◆ **REQUIRED WORK**
A: In the press release below on brain structure and conformity, why is the measure found by the researchers called "the first such measure"? Answer in one to three sentences.
B: Condense the paragraph that begins "Individuals are presented with many choices" in the press release below on brain structure and conformity into a short bulleted list, keeping its main facts.
C: Proceed with the press release below on brain structure and conformity, picking up after its final sentence.

START SUPPLIED PASSAGE

Scientists identify link between size of brain region and conformity
Press release / Published: 21 February 2012
Every generation has its James Dean: the rebel who refuses to follow the path beaten by their peers. Now, a new study in ‘Current Biology’ has found a link between the amount of grey matter in one specific brain region and an individual’s likelihood of conforming to social pressures.
Individuals are presented with many choices in life, from political alignments to choosing which sandwich to eat for lunch. Their eventual decisions can be influenced by the options chosen by those around them. Although differences in individuals' tendencies to conform to social pressures are commonly observed, no anatomical measure has previously been linked to the likelihood of someone conforming under the influence of their peers.
Now, in research funded by the Danish National Research Foundation and the Wellcome Trust, scientists at New York University, Aarhus University and the Wellcome Trust Centre for Neuroimaging at UCL (University College London) have identified the first such measure to predict how an individual will react to social pressure.

END SUPPLIED PASSAGE
START DATA

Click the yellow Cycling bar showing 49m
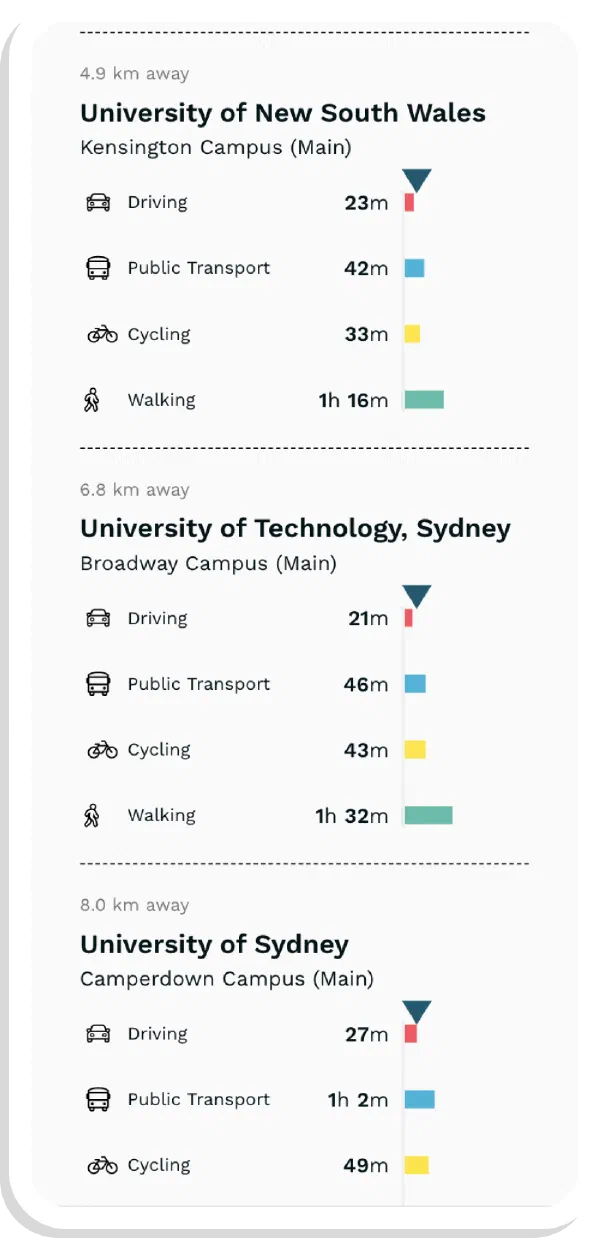Viewport: 600px width, 1238px height. [x=416, y=1165]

END DATA

◆ **EXPECTED RESPONSES**
A: The press release says that people are commonly seen to differ in how readily they conform to social pressures. Until this study, however, no anatomical measure had been linked to how likely someone is to conform under the influence of their peers. The measure identified by the researchers is therefore the first of its kind to predict how an individual will react to social pressure.

B:
- People face many choices in life, from political alignments to which sandwich to eat for lunch.
- The options chosen by those around them can influence their decisions.
- People commonly differ in how much they conform to social pressures.
- No anatomical measure had previously been linked to how likely a person is to conform under peer influence.

C:
To identify structural measures of the brain that could relate to this trait, the team first measured the volumes of brain regions in 28 participants. This approach involved a technique known as voxel-based morphometry, which allows researchers to measure the volume of grey matter (the nerve cells where the processing takes place) from three-dimensional images of the brain provided by magnetic resonance imaging (MRI) scans.
To measure how participants responded to social influence, they were tested to see how their preferences for certain pieces of music changed after being told what authoritative 'music critics' thought about them.
A week before testing, each participant listed 20 songs they liked but didn't personally own. On the day of the test, the participants rated their choices out of ten.
Next, the researchers stated that music critics with expert opinions had listened to the participants' choices and had also rated these songs out of ten. The participants then performed a task comparing their choices with unknown music. After the task, the participants re-rated their 20 choices, and the degree to which their opinions differed in light of hearing the critics' ratings served as a measure of conformity under social influence.
Strikingly, only grey matter volume in one precise brain region - the lateral orbitofrontal cortex - was associated with this measure of social influence. The linear relationship between grey matter volume and the tendency of individuals to conform was observed in this particular region in both hemispheres of the brain.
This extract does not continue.